EXERCISE DESCRIPTION
In the material below, find the line containing "The height and" and output it and all lines after it exactly, through the last one, without the pictures.

ENTRIES PROVIDED

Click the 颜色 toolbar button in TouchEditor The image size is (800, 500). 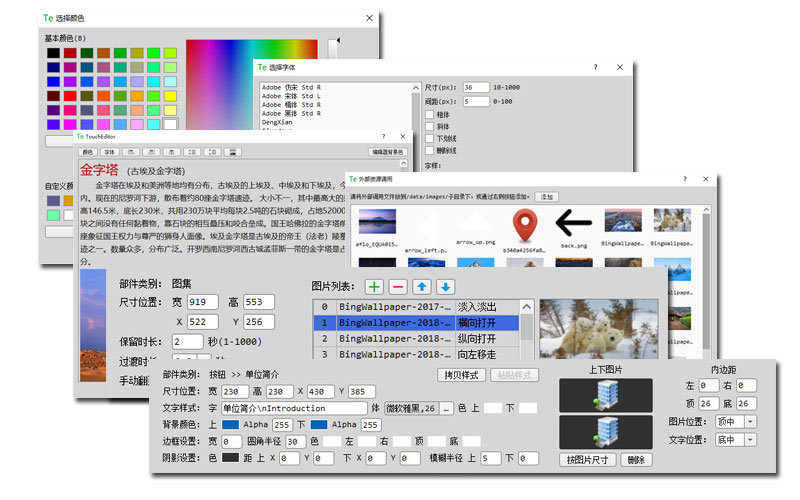click(x=87, y=152)
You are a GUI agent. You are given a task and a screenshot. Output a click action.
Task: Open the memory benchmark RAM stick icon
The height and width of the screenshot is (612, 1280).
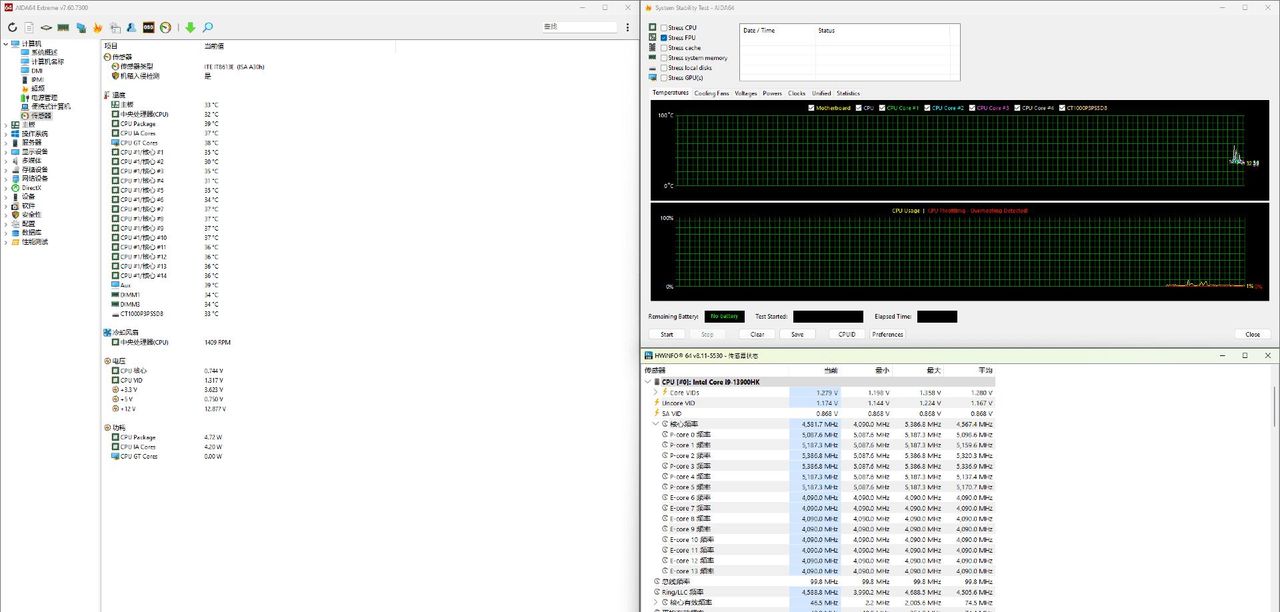(x=63, y=27)
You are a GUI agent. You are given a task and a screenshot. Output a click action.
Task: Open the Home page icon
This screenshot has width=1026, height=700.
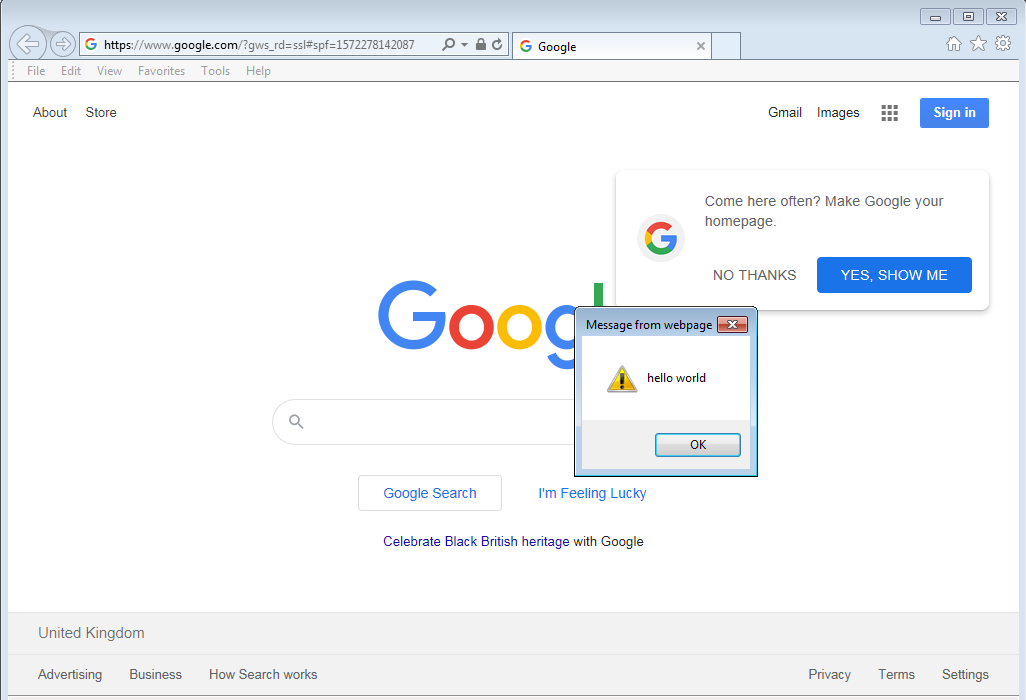tap(954, 44)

WRITTEN ANSWER
The height and width of the screenshot is (612, 1280).
(x=63, y=27)
You are a GUI agent. You are given a task and a screenshot. Output a click action.
Task: Open the Home page icon
This screenshot has width=1026, height=700.
tap(954, 44)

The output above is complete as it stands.